Talking Points:
- US Dollar Moves to Challenge Monthly Range Support
- S&P 500 Pauses After Rising to Another Record High
- Gold Stalls at Support, Crude Oil Recovery Finds Fuel
US DOLLAR TECHNICAL ANALYSIS – Prices look to be reversing downward as expected after putting in a bearish Evening Star candlestick pattern. A daily close below the 14.6% Fibonacci retracementat 11740 exposes the 23.6% level at 11653. Alternatively, a turn above the 11854-76 zone (14.6% Fib expansion, March 2009 high) clears the way for a test of the 23.6% expansion at 11963.

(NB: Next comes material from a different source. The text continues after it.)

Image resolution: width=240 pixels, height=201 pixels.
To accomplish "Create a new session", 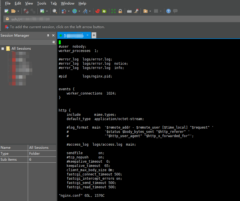I will [x=6, y=11].
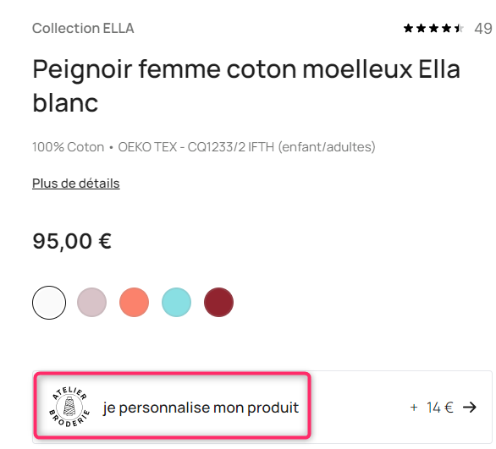
Task: Choose the coral orange color swatch
Action: click(x=134, y=303)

S&P 500 TECHNICAL ANALYSIS – Prices paused to digest gains after advancing to yet another record high. A daily close above the 100% Fibonacci expansion at 2134.10 exposes the 123.6% level at 2156.00. Alternatively, a reversal below the 76.4% Fib at 2112.20 targets the 61.8% expansion at 2098.60.
GOLD TECHNICAL ANALYSIS – Prices has stalled above interim support at 1197.86, the 61.8% Fibonacci retracement. A break above channel top resistance at 1205.30 exposes the 1215.63-18.00 area (trend line support-turned-resistance, 50% level). Alternatively, a turn below 1197.86 targets the intersection of channel floor support and the 76.4% Fib at 1171.96.

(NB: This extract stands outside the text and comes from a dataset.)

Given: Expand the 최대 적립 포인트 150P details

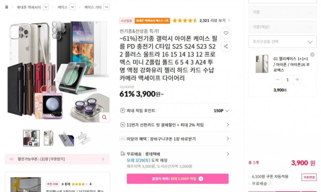Looking at the screenshot, I should coord(227,111).
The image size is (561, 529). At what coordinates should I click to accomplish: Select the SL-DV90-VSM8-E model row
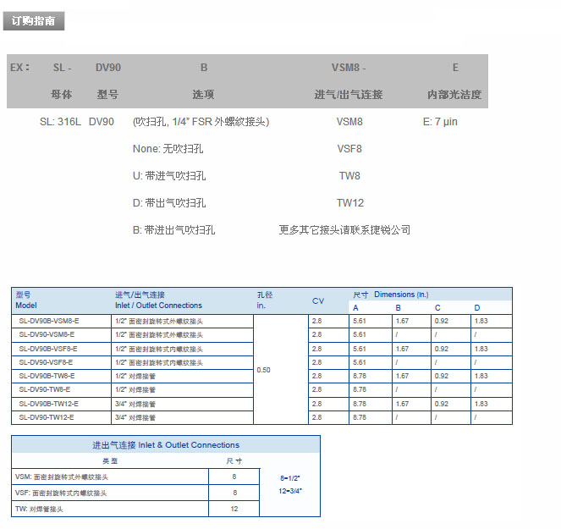tap(47, 335)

CRUDE OIL TECHNICAL ANALYSIS – Prices launched a recovery as expected, with buyers now attempting to reclaim momentum after a brief pullback. A break above the 23.6% Fibonacci expansion at 61.98 exposes the February 17 high at 62.98, followed by the 38.2% level at 64.58. Alternatively, a reversal below the 14.6% Fib at 60.38 targets resistance-turned-support at 58.17.